-- REQUESTS --
(A) Answer these from the email:
(i) On what date and at what time was the message sent?
(ii) Which setting does Michal Hocko name as an existing way to compact memory?
(iii) What must one rely on to avoid direct compaction and the resulting allocation stalls?
(B) Rewrite the email from "In-Reply-To: <20161223111817.GC23109@dhcp22.suse.cz>" to "should work longterm.", changing "allocation stalls" to "allocation delays".

-- TEXT SECTION --
####
From: David Rientjes <rientjes@google.com>
To: Michal Hocko <mhocko@kernel.org>
Cc: Andrew Morton <akpm@linux-foundation.org>,
Jonathan Corbet <corbet@lwn.net>,
"Kirill A. Shutemov" <kirill.shutemov@linux.intel.com>,
Vlastimil Babka <vbabka@suse.cz>,
Mel Gorman <mgorman@techsingularity.net>,
linux-kernel@vger.kernel.org, linux-mm@kvack.org
Subject: Re: [patch] mm, thp: always direct reclaim for MADV_HUGEPAGE even when deferred
Date: Fri, 23 Dec 2016 14:46:43 -0800 (PST) [thread overview]
Message-ID: <alpine.DEB.2.10.1612231428030.88276@chino.kir.corp.google.com> (raw)
In-Reply-To: <20161223111817.GC23109@dhcp22.suse.cz>
On Fri, 23 Dec 2016, Michal Hocko wrote:
> > We have no way to compact memory for users who are not using
> > MADV_HUGEPAGE,
>
> yes we have. it is defrag=always. If you do not want direct compaction
> and the resulting allocation stalls then you have to rely on kcompactd
> which is something we should work longterm.
####
-- GIVEN MATERIAL --

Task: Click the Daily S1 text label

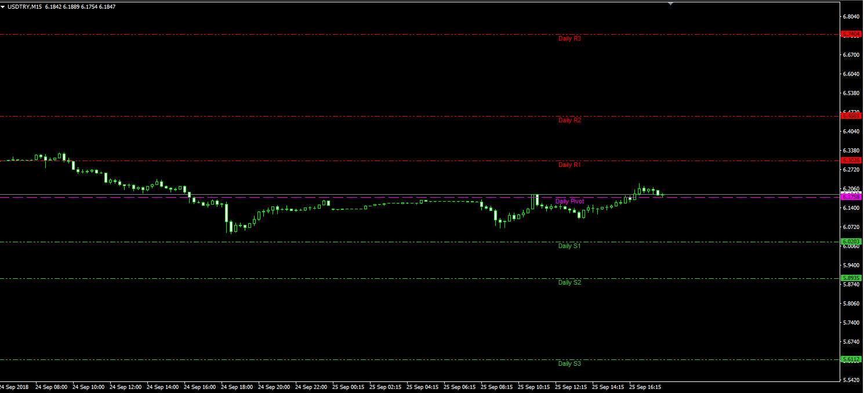Action: click(x=569, y=246)
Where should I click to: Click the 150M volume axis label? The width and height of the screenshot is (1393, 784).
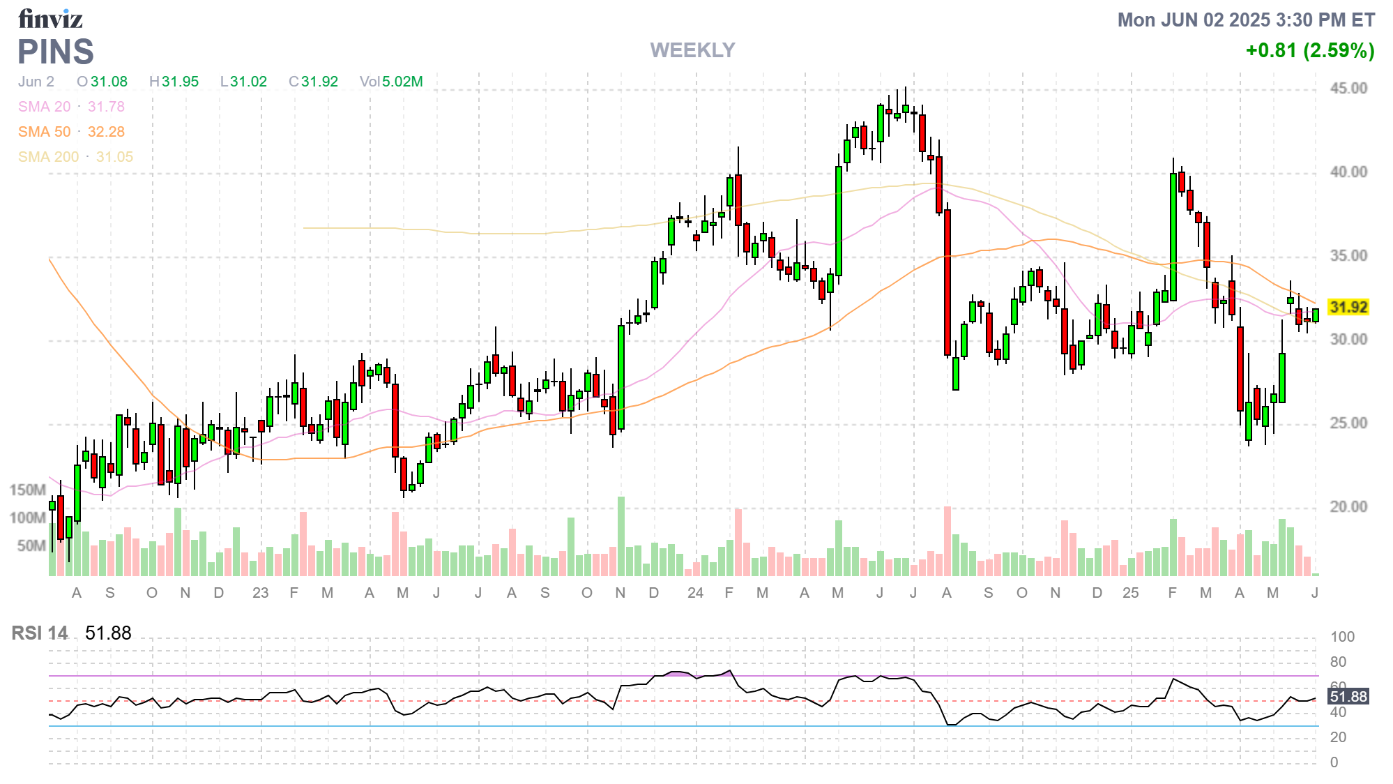pyautogui.click(x=28, y=490)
####
-- ANSWERS BY TASK --
(A)
(i) Fri, 23 Dec 2016, 14:46:43 -0800 (PST)
(ii) defrag=always
(iii) kcompactd

(B)
In-Reply-To: <20161223111817.GC23109@dhcp22.suse.cz>
On Fri, 23 Dec 2016, Michal Hocko wrote:
> > We have no way to compact memory for users who are not using
> > MADV_HUGEPAGE,
>
> yes we have. it is defrag=always. If you do not want direct compaction
> and the resulting allocation delays then you have to rely on kcompactd
> which is something we should work longterm.